## The data
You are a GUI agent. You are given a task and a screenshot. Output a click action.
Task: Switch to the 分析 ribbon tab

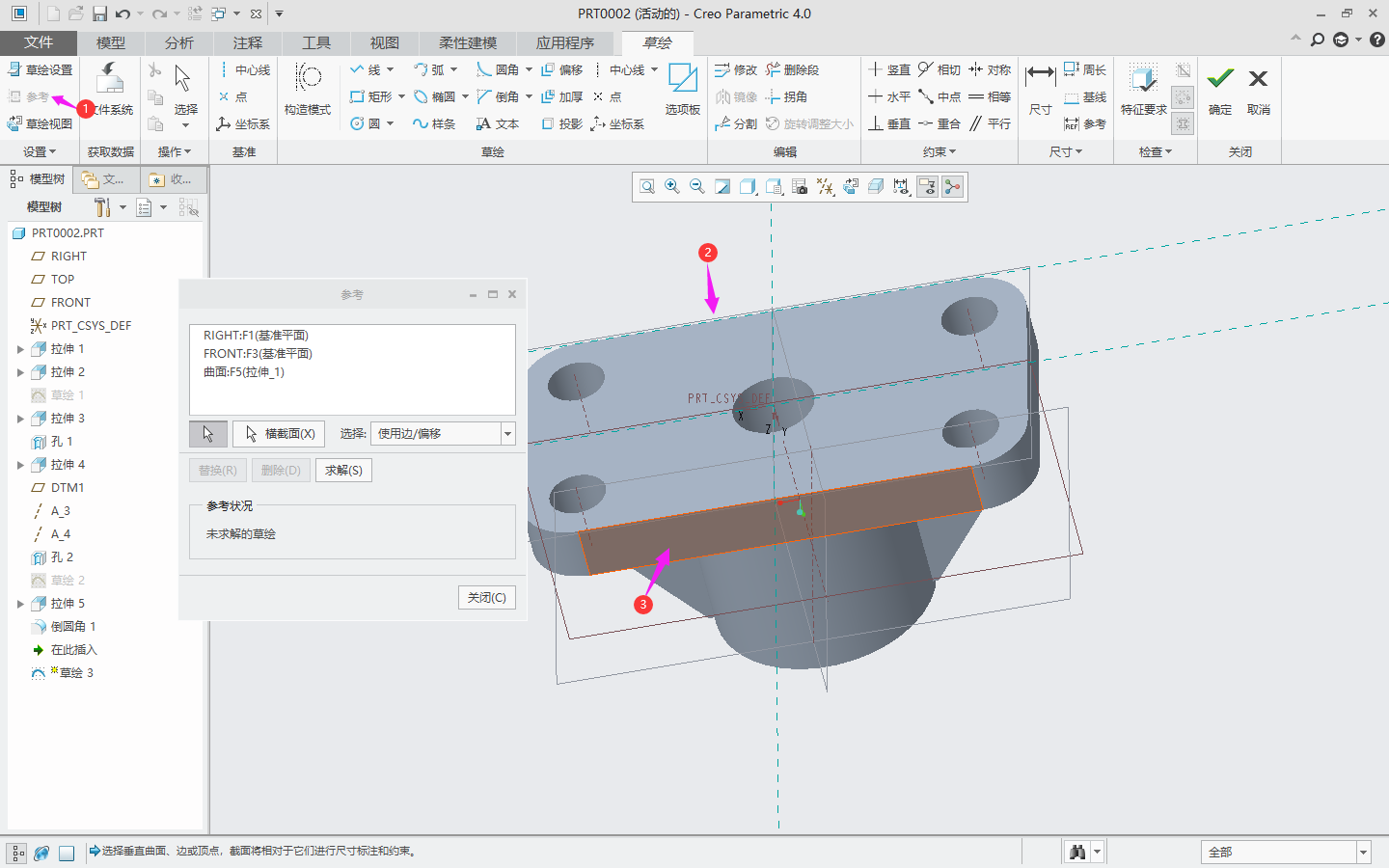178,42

...

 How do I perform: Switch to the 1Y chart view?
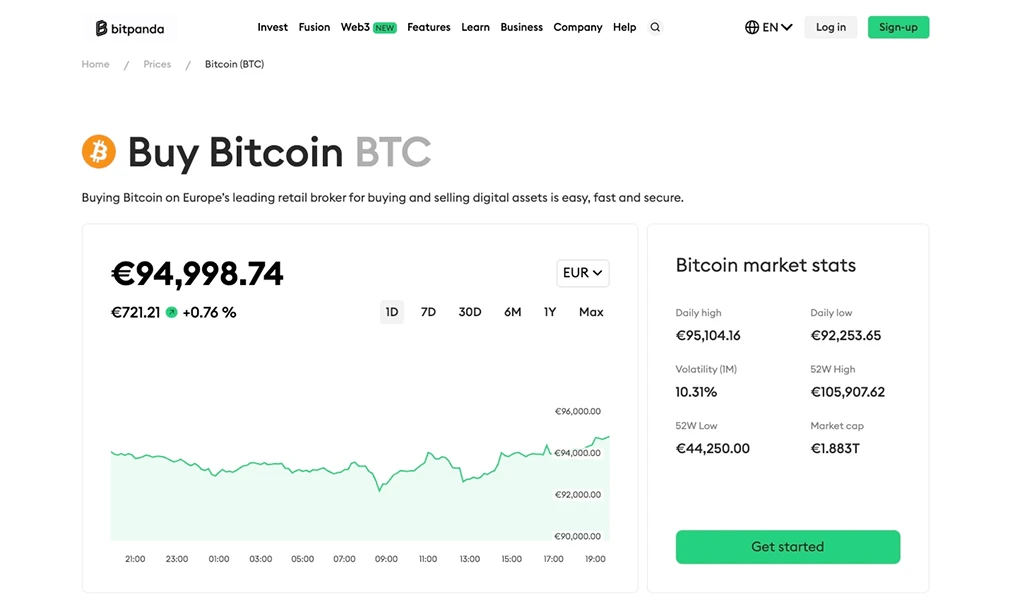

* * *

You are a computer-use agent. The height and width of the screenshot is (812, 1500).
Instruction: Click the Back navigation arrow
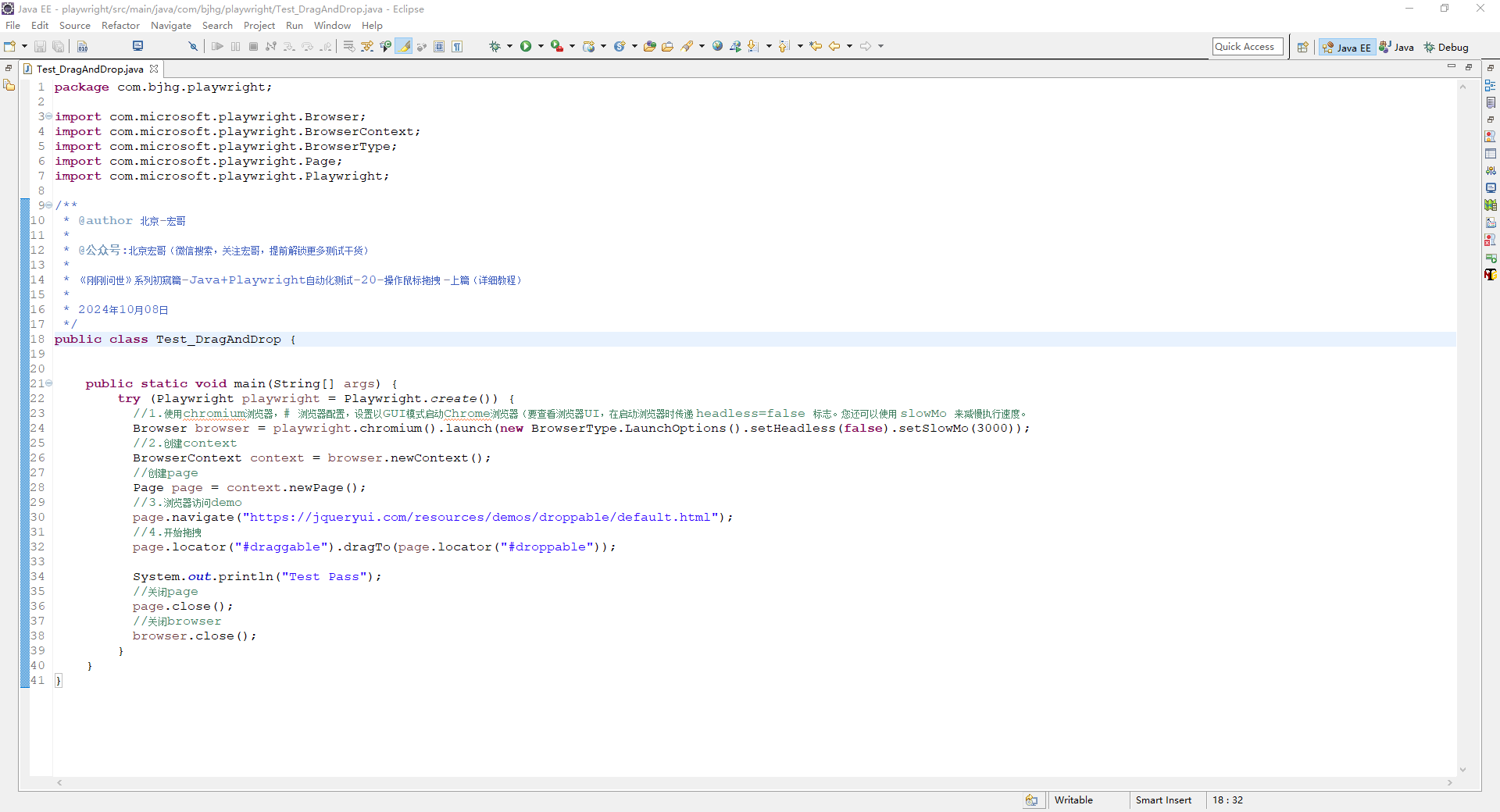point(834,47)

## What this task involves
From the data, pick out every line that includes "screenshot".

## Answer for this exercise
You are a GUI agent. You are given a task and a screenshot. Output a click action.
You are a computer-use agent. The height and width of the screenshot is (812, 1500).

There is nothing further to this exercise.